If you're still hoarding typewriter ribbons for the day when this whole computer thing blows over and still insist on calling pasta "noodles," maybe this will convince you that times have changed. According to the American Heritage Dictionary, whose fourth edition appears this fall, complete with 10,000 entries not found in the third edition of eight years ago, the following sentence is now legitimate English: "The dot-com brainiac went postal, big-time, spewing baba gannouj all over the food court, when some butthead with no sense of netiquette stole his def domain name."
Lexicographers are to words what INS agents are to immigrants: providers of legal residency. The words may have been in the country already and may have even gained a social foothold ("day trader," "erectile dysfunction"), but they weren't here officially, so to speak. They had to watch over their shoulders for the authorities. Viewed with suspicion by traditionalists because of foreign-sounding names ("keiretsu") or unconventional customs ("air kiss"), such words risked deportation at any moment.
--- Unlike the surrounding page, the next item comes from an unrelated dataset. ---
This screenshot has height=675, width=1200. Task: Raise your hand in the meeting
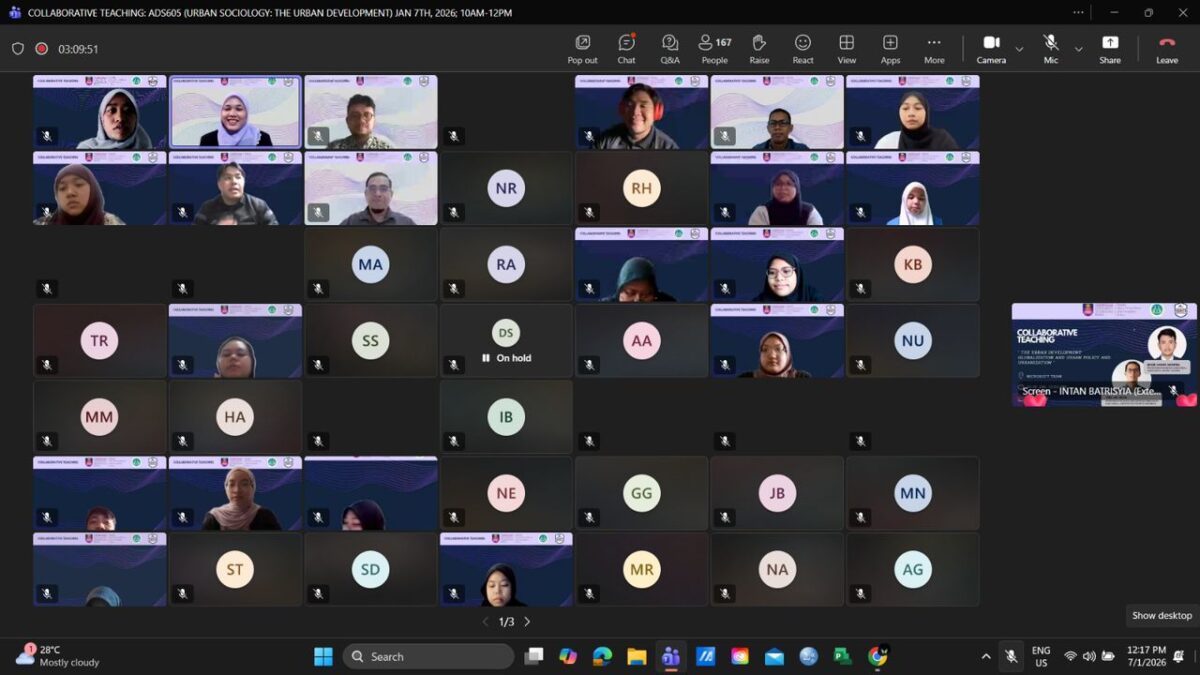click(x=759, y=48)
They can breathe easier now. In contrast to the more conservative gatekeepers at Merriam-Webster and The Oxford English Dictionary, the editors at American Heritage practice a linguistic open-door policy. Give us your "shock jocks," your "scuzzbuckets," they say. Give us your "digerati" yearning to "multitask." "People look at the dictionary as a normalizing thing," says executive editor Joseph Pickett. "It helps to give the word codified status." Not all words, thankfully. Take "stalkerazzi," which gained currency after Lady Diana's death. The term was considered for the dictionary but couldn't produce convincing credentials. Maybe it lost its place to "drug holiday" ("n. A usually brief period during which a drug that is typically taken on a daily basis, such as an antidepressant, is not taken..."), or "seaborgium," a term from physics that I have yet to look up but that I'm almost sure means blue-green slime.
Many of the fresh entries in the dictionary, like many of the nation's recent immigrants, have been admitted because they play a role in the new, high-tech economy. It's clear what we've been talking about for the past eight years: machines and money. "Usenet." "Comp time." "Bit stream." "Index fund." This is your heritage, America: a language that's forever evolving new terms for small computers ("subnotebook") and exotic lending practices ("reverse mortgage") but still has only one word for snow ("snow").
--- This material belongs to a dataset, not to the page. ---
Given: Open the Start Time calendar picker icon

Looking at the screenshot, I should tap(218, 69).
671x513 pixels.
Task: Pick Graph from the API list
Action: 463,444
Who decides which words get in the dictionary? I do, actually. "We have a systematic program for reading publications like TIME," says Pickett, "looking for examples of new words and new uses of old words." This knowledge is unsettling. Take "pizza face," a hurtful name once hurled at me as an acne-afflicted teen. Never do I want to see this epithet enshrined in a major dictionary, and yet by using it, as I just did, I've probably guaranteed its inclusion in the next edition.